Written task: According to the guided-optimization methodology text below, why does porting code from Fortran to C fix setf/getf high-latency patterns? Answer in one to three sentences.

Selected extract:

+ + +

For hardware counters the implementation relies on standard tools for standard operations, which is similar to the scheme followed by HPCview [8]. Hence all the hardware counter management is basically done by interfacing *perfmon* [12]. Incorporating the analysis tree described by Levinthal [13] to help end-user to navigate among counter terminology would be a nice add-on.

# 7 Methodology for Guided Optimization

As presented in the previous sections, MAQAO provides a set of static and dynamic analyses of the compiled code. We propose thereafter a methodology, helping the expert user to locate performance bottlenecks and giving hints on how to remove these bottlenecks and optimize the code. We assume expert users are willing to either modify the source code, change compiler options (possibly resorting to black belt options), modify the assembly code or give hints to an optimizing scheduler such as XLG [22].

The step by step methodology is the following:

- 1. Determine most important functions and code sections by using a standard profiling tool.
- 2. Detect assembly code patterns of known poor performance. For each pattern detected, we associate some hints concerning possible optimizations, depending on the compiler used. For instance, setf/getf high latency patterns often results from poor performance address computation in Fortran codes. Porting the code from Fortran to C solves this issue because the address computation is better handled by the Intel C compiler.

<sup>&</sup>lt;sup>1</sup>Individual times are also used to detect if the ITC register was accessed in a burst mode (several times within 40 cycles) which degrades its accuracy from 6 to 40 cycles.

Note that the database of detected patterns is evolving and can be enlarged through expertise or microbenchmarking.

- 3. Once no inefficient assembly code patterns remains, we make an assessment on how far the code is from the optimal and what is the next bottleneck. For this, we evaluate three performance values:
  - a. The static performance bounds presented in Section 5. They evaluate the density of computation and memory instructions in the code, and answer to the question 'how far is the code from optimal usage of functional units ?'. They are optimistic bounds: once reached, the code cannot be optimized further, as far as functional units are concerned.
  - b. The number of instruction issues, according to the compiler model. This information is given through annotation in the assembly code.
  - c. The results of cycle profiling.

When the three bounds match (or are in a 10% interval), there is no need to optimize further. The other cases are handled by the next steps.

- 4. If there are any difference between bounds 3.b and 3.c, this comes from memory latencies. Comparing the results of an address value profiling (prefetches, loads and stores alike) with the memory access templates obtained from micro-benchmarking will determine the kind of bottleneck. Such a bottleneck can be a memory bank conflict, a wrong load/store queue aliases or missing or poorly parameterized prefetches. Versioning on the addresses solves the issue due to memory bank conflicts. Additionally black belt pragmas can be used to schedule differently load and stores so as to avoid aliases and they can be used to change prefetch distances. If any difference remains between bounds 3.b and 3.a, resort to classical performance counter methodology to identify the issue.

+ + +

Data listing:
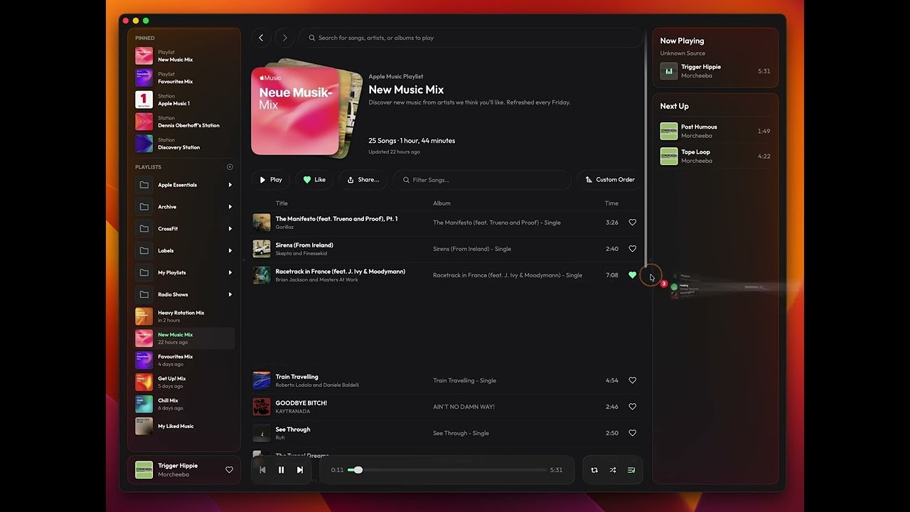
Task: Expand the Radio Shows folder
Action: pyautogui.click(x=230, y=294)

+ + +

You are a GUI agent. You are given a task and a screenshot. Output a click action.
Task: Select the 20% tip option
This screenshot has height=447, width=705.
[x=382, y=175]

+ + +

Output: These patterns often come from poorly performing address computation in Fortran codes. Porting to C fixes this because the Intel C compiler handles address computation better.